A decision by the nine-member Judicial Council, expected by tomorrow, could have sweeping implications for the denomination.
The council, meeting in Nashville through Saturday, heard oral arguments involving three Seattle pastors denied ministerial appointments by their local bishop after revealing their homosexuality.
Bishop Elias Galvan is seeking judicial guidance on two conflicting church laws — one that forbids ordination of homosexuals and the other requiring that all pastors in good standing receive appointments. The three gay pastors were regarded as having good standing with their local United Methodist conference.
But Susan Griffin, an attorney representing the Rev. Karen Dammann, said the issue is more about whether the United Methodist Church will give gay pastors the same rights, hearings and due process that it gives heterosexual pastors facing removal from the ministry.
"The delegates to the general conference may have decided that we are not to be an inclusive church, but this body can at least demonstrate that we are at least a fair one," Griffin told the council.
The Rev. Mark Williams, another gay pastor denied an appointment, argued he should have been allowed to go through established procedures for determining if he had broken church law and was therefore no longer a minister in good standing.
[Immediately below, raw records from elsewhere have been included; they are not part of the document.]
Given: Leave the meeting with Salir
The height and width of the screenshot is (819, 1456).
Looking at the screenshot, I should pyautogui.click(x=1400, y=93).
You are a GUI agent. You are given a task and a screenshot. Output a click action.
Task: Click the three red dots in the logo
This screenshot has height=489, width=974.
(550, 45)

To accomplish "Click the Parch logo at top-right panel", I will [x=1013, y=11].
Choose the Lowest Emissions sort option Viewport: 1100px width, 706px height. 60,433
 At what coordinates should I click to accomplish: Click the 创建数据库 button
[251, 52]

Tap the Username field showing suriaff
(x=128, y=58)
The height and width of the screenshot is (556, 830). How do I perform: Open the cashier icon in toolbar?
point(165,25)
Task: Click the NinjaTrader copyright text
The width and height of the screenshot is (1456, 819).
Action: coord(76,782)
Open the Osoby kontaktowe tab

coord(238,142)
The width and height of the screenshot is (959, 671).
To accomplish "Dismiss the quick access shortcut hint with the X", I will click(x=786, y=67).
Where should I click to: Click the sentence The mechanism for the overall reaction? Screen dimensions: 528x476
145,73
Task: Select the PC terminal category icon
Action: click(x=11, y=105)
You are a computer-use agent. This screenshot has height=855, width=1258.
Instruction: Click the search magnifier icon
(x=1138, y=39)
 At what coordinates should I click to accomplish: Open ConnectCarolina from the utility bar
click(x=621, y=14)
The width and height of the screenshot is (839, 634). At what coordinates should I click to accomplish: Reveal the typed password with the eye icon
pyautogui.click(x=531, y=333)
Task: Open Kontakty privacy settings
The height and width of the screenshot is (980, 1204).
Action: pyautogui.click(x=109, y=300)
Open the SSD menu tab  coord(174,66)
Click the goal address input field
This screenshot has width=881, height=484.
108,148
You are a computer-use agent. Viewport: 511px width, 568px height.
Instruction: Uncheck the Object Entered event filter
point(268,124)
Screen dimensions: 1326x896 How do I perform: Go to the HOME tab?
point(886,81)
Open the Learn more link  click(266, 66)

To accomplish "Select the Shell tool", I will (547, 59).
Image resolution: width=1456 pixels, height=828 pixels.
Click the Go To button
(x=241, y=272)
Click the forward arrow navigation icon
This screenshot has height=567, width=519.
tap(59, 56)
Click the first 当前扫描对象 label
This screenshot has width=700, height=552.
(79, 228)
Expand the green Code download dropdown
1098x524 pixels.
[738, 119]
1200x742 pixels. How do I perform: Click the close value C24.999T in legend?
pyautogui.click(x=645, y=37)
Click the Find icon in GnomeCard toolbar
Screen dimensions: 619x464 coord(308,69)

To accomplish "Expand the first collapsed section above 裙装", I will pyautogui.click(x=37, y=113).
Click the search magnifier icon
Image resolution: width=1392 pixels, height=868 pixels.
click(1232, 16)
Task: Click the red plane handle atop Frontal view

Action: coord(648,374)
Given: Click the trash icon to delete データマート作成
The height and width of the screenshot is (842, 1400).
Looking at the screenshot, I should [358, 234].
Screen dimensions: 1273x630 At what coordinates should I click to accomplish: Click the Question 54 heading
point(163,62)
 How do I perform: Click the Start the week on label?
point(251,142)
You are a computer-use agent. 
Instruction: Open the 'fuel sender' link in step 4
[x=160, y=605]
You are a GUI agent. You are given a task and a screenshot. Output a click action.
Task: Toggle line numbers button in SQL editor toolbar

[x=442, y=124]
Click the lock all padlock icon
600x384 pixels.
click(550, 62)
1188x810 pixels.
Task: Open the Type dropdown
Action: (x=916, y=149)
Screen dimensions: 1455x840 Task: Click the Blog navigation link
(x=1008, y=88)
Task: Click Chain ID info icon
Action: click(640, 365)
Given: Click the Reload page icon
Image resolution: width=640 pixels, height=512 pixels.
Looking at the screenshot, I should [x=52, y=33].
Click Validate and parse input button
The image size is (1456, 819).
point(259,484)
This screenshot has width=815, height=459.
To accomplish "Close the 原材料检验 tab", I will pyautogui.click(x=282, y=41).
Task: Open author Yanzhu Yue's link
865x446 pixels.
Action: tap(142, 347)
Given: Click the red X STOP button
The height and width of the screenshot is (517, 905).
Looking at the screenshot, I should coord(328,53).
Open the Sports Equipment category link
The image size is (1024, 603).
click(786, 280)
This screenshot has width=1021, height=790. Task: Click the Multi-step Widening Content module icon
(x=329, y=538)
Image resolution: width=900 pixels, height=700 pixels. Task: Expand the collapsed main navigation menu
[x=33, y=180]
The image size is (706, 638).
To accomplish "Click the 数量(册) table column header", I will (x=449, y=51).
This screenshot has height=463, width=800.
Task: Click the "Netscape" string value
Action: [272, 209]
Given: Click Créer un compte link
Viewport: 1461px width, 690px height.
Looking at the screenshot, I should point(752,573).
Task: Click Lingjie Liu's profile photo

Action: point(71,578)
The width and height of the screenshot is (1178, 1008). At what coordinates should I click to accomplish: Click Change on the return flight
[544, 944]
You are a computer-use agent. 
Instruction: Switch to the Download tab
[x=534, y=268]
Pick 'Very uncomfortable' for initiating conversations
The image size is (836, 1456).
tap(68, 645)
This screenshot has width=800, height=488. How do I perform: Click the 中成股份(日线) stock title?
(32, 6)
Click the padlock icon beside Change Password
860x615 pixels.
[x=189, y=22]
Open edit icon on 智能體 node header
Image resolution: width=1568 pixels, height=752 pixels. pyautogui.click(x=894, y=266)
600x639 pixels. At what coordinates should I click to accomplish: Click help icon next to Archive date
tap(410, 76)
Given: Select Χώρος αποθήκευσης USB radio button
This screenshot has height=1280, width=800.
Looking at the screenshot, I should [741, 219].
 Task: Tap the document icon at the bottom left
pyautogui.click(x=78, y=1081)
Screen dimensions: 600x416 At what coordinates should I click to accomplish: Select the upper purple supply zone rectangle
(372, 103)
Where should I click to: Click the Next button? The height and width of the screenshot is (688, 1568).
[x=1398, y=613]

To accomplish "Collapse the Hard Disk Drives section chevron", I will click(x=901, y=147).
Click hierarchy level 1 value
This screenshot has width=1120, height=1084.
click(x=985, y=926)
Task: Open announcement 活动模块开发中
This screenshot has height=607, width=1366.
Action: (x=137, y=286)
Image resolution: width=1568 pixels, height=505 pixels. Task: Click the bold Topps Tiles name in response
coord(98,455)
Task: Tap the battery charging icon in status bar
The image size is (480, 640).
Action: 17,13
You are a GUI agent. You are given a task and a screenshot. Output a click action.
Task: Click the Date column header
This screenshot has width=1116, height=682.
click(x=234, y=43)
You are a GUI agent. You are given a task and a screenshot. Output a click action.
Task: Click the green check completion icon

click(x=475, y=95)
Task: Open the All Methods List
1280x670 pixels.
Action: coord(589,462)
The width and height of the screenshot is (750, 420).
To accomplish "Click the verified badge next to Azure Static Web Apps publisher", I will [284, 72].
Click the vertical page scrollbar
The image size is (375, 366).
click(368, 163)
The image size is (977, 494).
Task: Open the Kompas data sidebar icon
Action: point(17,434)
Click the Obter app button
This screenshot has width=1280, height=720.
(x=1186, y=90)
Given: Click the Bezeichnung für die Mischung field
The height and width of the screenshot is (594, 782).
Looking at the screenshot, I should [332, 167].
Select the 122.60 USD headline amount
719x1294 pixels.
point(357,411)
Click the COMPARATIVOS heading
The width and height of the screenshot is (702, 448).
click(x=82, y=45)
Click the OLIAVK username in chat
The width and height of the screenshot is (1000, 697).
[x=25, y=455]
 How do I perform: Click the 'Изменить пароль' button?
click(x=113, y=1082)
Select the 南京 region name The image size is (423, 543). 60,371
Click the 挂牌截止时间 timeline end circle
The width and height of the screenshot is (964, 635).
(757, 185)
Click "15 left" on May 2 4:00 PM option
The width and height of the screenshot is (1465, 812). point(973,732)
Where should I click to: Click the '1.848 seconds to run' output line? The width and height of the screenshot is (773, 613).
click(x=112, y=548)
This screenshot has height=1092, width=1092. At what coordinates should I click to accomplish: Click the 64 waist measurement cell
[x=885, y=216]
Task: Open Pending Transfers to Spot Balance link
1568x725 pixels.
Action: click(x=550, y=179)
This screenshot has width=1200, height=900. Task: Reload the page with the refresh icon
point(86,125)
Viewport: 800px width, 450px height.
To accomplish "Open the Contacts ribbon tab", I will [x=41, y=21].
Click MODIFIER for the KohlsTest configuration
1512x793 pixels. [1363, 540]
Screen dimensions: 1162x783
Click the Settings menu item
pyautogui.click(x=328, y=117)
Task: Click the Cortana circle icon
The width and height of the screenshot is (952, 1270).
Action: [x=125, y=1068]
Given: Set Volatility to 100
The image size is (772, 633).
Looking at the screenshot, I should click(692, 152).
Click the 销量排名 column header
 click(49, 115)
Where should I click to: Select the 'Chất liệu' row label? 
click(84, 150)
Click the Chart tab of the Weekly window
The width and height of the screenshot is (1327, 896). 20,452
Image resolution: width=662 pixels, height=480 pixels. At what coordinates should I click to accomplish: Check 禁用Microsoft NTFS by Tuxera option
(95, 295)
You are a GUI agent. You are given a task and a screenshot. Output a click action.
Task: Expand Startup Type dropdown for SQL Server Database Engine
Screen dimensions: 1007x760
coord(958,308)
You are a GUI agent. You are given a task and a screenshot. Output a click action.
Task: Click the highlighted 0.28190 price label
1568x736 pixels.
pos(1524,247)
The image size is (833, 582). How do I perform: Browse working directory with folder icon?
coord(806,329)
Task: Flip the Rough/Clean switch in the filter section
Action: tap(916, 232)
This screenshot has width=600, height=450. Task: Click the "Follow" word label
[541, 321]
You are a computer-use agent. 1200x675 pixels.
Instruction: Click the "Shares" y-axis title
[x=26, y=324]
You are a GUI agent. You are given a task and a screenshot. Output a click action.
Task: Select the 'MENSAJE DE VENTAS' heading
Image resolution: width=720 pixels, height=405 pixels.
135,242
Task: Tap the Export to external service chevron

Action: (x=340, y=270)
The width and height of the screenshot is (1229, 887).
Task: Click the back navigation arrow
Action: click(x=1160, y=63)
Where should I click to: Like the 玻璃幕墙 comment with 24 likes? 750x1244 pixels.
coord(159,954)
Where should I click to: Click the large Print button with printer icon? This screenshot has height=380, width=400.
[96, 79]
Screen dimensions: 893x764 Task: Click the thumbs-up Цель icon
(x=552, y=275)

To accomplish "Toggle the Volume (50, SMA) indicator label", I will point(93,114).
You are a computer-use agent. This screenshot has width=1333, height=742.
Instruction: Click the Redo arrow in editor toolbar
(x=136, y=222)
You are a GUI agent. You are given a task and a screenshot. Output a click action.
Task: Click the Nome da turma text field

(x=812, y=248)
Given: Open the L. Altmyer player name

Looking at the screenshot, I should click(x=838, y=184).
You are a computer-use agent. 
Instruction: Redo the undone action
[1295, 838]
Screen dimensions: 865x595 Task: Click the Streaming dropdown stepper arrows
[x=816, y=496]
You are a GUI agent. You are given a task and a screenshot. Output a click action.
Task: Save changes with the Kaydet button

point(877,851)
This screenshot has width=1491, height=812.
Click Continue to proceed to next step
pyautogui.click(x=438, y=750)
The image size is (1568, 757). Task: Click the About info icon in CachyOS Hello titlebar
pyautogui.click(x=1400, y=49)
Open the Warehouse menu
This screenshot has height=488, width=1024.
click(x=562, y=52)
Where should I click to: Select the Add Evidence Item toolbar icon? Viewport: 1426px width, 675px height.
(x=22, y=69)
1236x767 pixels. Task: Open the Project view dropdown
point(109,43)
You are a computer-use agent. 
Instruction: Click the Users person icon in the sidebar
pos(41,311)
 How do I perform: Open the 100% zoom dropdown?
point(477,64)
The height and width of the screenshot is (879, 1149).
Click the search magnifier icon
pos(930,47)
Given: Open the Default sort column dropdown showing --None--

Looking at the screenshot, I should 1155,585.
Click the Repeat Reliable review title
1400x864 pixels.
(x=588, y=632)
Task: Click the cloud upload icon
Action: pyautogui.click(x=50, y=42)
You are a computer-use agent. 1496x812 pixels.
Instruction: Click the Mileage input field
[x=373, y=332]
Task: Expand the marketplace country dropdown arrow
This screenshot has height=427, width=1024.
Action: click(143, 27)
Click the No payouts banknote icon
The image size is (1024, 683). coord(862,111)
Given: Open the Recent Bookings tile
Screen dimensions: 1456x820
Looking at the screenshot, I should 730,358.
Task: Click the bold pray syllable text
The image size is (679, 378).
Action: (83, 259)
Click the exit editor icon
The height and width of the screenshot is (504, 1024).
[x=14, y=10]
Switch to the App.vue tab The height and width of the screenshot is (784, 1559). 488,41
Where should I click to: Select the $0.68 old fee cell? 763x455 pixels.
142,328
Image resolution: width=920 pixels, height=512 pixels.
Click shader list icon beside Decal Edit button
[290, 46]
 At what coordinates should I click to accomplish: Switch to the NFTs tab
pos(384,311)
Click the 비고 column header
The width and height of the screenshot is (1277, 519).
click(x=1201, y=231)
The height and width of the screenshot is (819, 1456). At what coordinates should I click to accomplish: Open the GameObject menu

"What instead has happened is that the bishop has made a decision that … I and those like me … are outside good standing and he is no longer obligated to honor our rights," said Williams, 31.
Also appearing before the council was John Olson, a member of Williams’ Woodland Park Methodist Church in Seattle, who declared Williams is in good standing with his congregation.
"We earnestly pray that (at) the conclusion of this process … he is returned to us as our pastor," Olson said.
Opposing arguments were among 13 briefs submitted to the council, but none of those parties asked to give oral arguments on Thursday, said council member Sally Curtis AsKew, who serves as the body’s secretary.
John Stumbo, a layman and the mayor of Fort Valley, Ga., filed a brief on behalf of the Coalition for United Methodist Accountability, a group that works to enforce church law, arguing that the two laws in question are not contradictory.
"The predicate for entitlement to an appointment is you must be in good standing," Stumbo said. "In my view, if you violate the self-avowed practicing paragraph, you are not in good standing."
Even so, Stumbo said the processes for stripping ministerial credentials should be followed through established church courts.
The denomination’s Pacific Northwest Conference, which includes Washington and northern Idaho, has been this year’s hot spot in the United Methodist Church’s struggle over issues related to homosexuality.
Williams and the Rev. Katie Ladd, also a Seattle pastor, announced during the jurisdiction’s annual conference in June that they are practicing homosexuals. Dammann, who was on family leave from the ministry, declared her sexual preference in February when asking Galvan for a church appointment.
Their disclosures came one year after United Methodists banned homosexual ordination of clergy and same-sex marriages at their general conference, which meets every four years and sets policy for the denomination.
The United Methodist Church, the nation’s third-largest denomination with 8.4 million U.S. members, has struggled publicly with the issue since 1972 when the general conference declared homosexuals "persons of sacred worth" but found homosexuality "incompatible with Christian teaching."